What is expected: Check every line of the data and copy the ones where "text" appears.

*** Supplied material Section Begins ***

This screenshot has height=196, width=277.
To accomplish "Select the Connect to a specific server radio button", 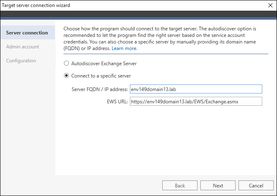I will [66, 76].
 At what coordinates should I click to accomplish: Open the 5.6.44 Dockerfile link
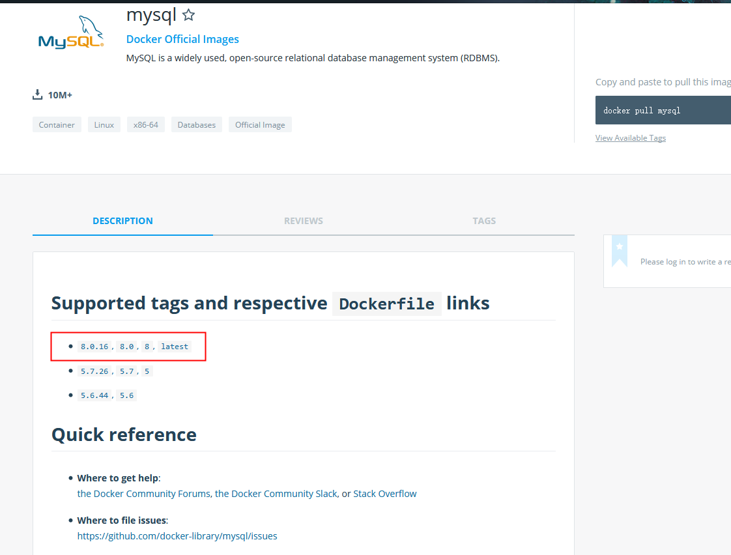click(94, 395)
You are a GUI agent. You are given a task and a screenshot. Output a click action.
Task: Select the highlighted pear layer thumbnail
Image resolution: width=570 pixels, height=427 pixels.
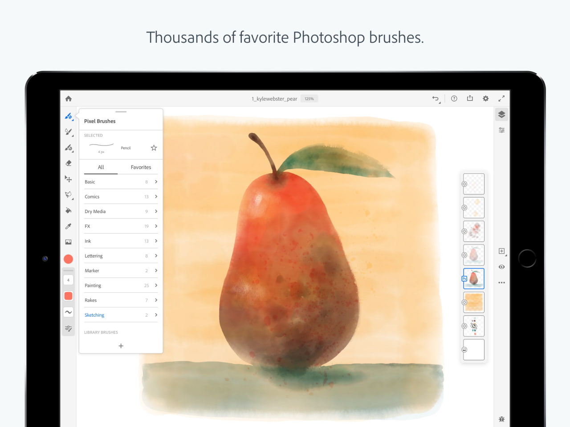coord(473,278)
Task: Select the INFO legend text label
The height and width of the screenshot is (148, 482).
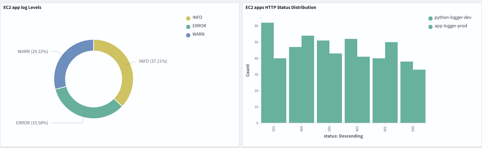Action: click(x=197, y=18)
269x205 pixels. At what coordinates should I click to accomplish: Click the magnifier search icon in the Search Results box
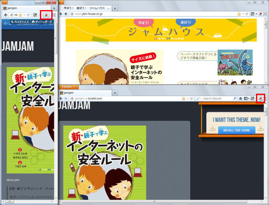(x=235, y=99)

*** Supplied material Section Ends ***
*** Supplied material Section Begins ***

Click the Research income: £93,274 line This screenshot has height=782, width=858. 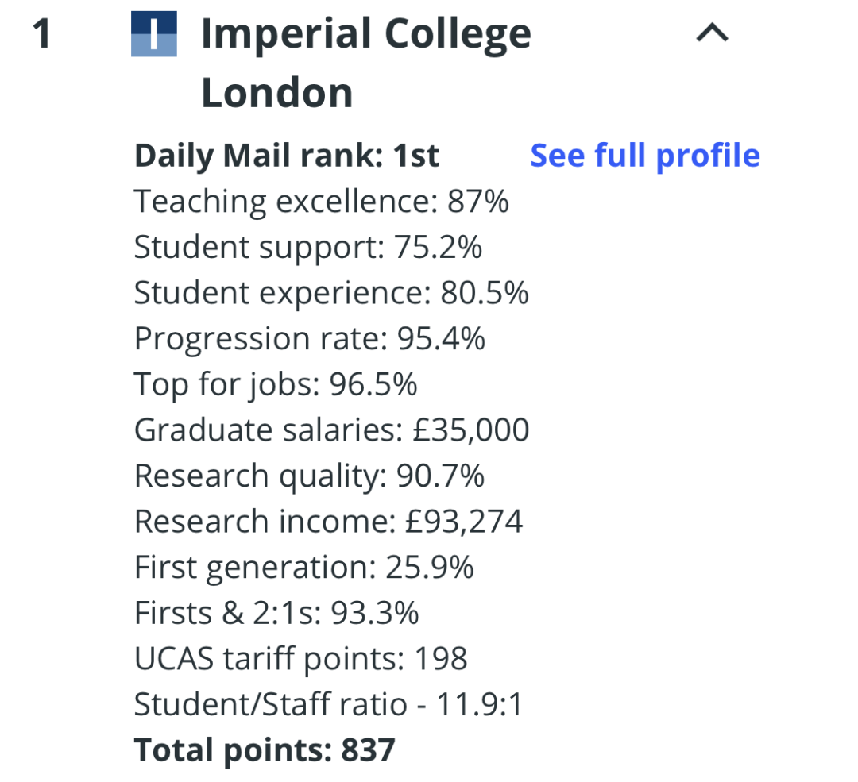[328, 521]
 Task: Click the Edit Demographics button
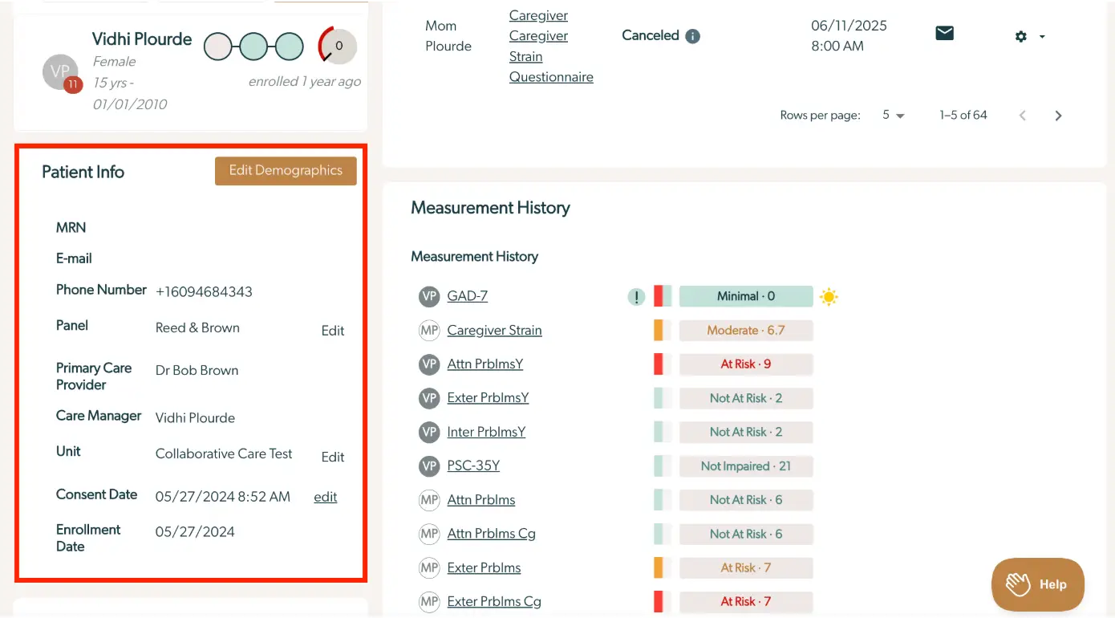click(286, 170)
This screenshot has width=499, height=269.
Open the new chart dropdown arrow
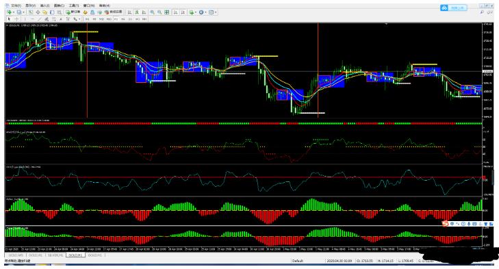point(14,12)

*** Supplied material Section Ends ***
*** Supplied material Section Begins ***

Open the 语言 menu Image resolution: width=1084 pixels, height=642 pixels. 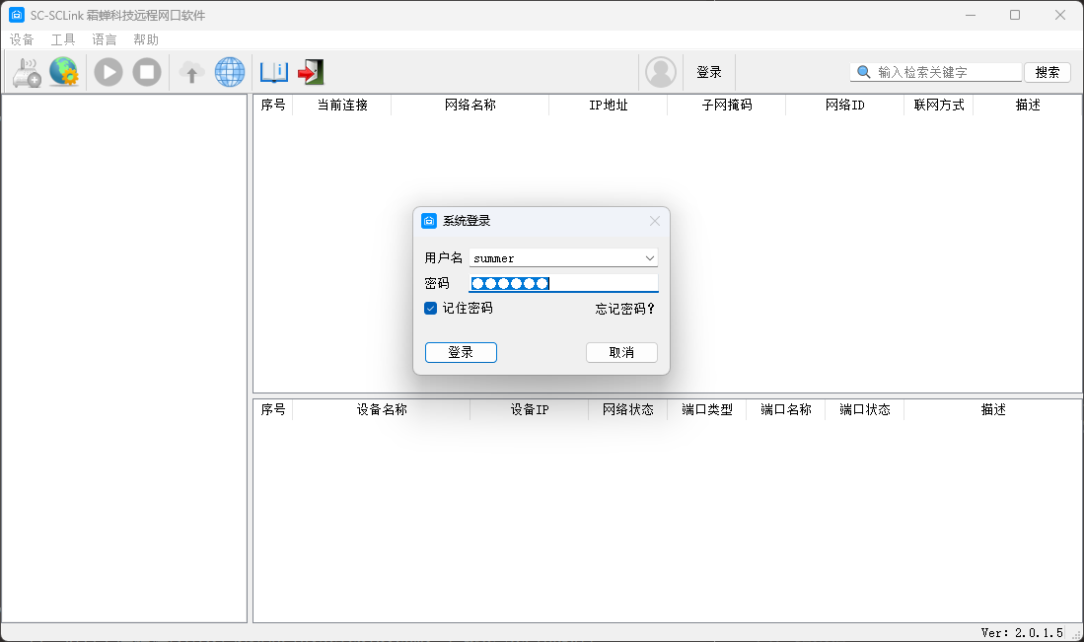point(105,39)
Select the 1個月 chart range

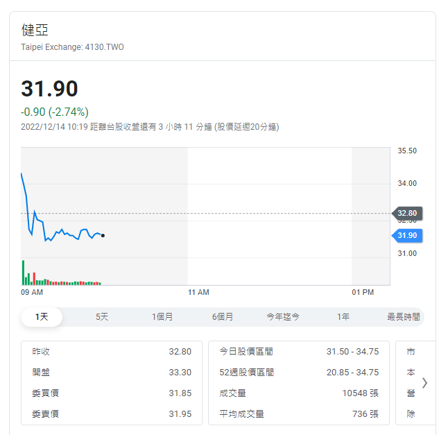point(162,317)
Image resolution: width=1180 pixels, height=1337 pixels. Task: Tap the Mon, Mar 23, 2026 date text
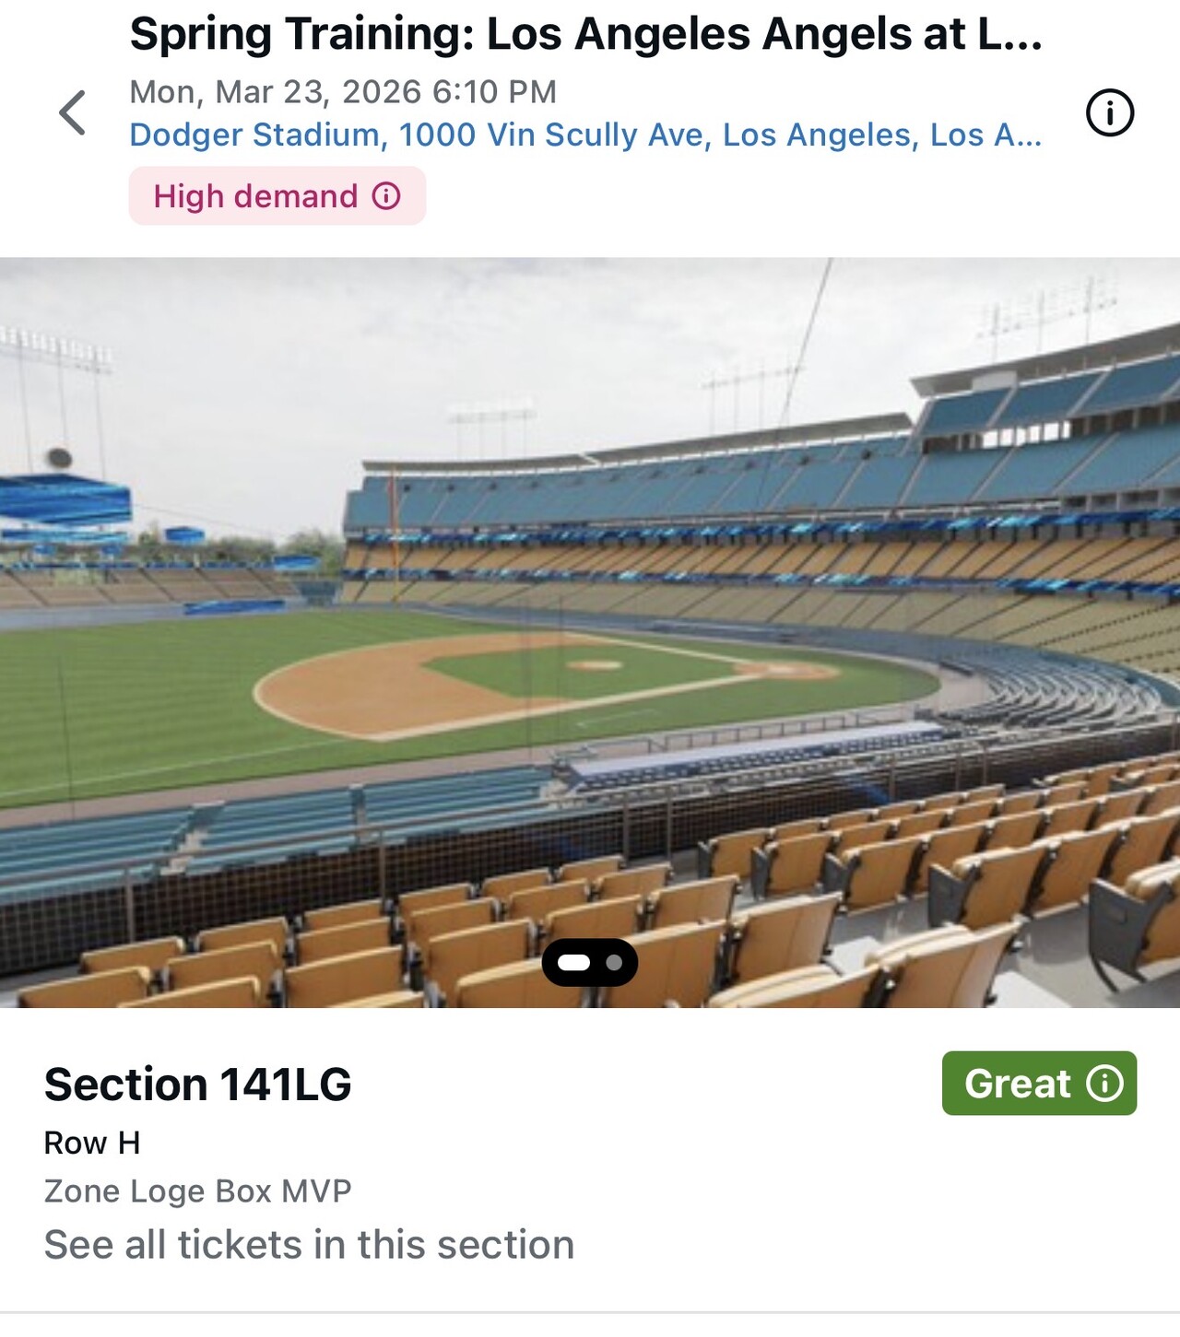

*** Supplied material Section Ends ***

Response to this exercise:
Task: Select the INFO legend text label
Image resolution: width=1180 pixels, height=1337 pixels. Task: Tap the Mon, Mar 23, 2026 date text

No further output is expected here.